A sucker, (the less woody sucker is called a watersprout), is when a plant root sends up a new stem away from the main stem.  In trees, it looks like new vertical growth from the base of the trunk.  Also, any robust growth below a graft union on a plant are suckers.  During the spring season of active growth many plants (mostly noticeable on crabapple, apple, and plum trees in the Denver area; but limited to these species) are responding to a stressed condition or poor pruning practices or both.  The stress the trees in the Denver area occurred the fall of 2014 and then again in the spring of 2015.  A tree will show signs of stress for several years.  Now is an excellent time to take stock of those suckers.

Watersprouts are easier to remove because they are smaller and have more fleshy leaf growth.  These can be manually removed by diligent pruning or cutting as the shoots appear.   Suckers are a bit tougher to remove.  They are usually growing in the wrong place on the plant, rob energy from the main plant, and if they are not removed, as in case of a grafted plant, will overtake the main plant as the suckers are coming from the rootstock part of the graft.  If the problem is extensive and manually removing the the suckers will prove to be most difficult, then the application of a little chemistry will be in order.

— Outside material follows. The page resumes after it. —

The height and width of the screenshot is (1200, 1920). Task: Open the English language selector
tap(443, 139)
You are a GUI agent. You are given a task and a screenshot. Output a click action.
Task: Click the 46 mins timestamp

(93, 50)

The main ingredient in NAA is a plant growth regulator.  This chemical is used in the green industry to slow the growth of plants so they can be shipped at the proper stage for planting times throughout the country.  As a control method for suckers, when applied, performs in the same manner in the plant tissue, when applied during early sprout growth.  It may take 2-3 applications over a period of a season to slow and halt the growth of suckers on a tree.  If this is the management plan chosen, with any chemical process remember, the Label is the Law, more is not better.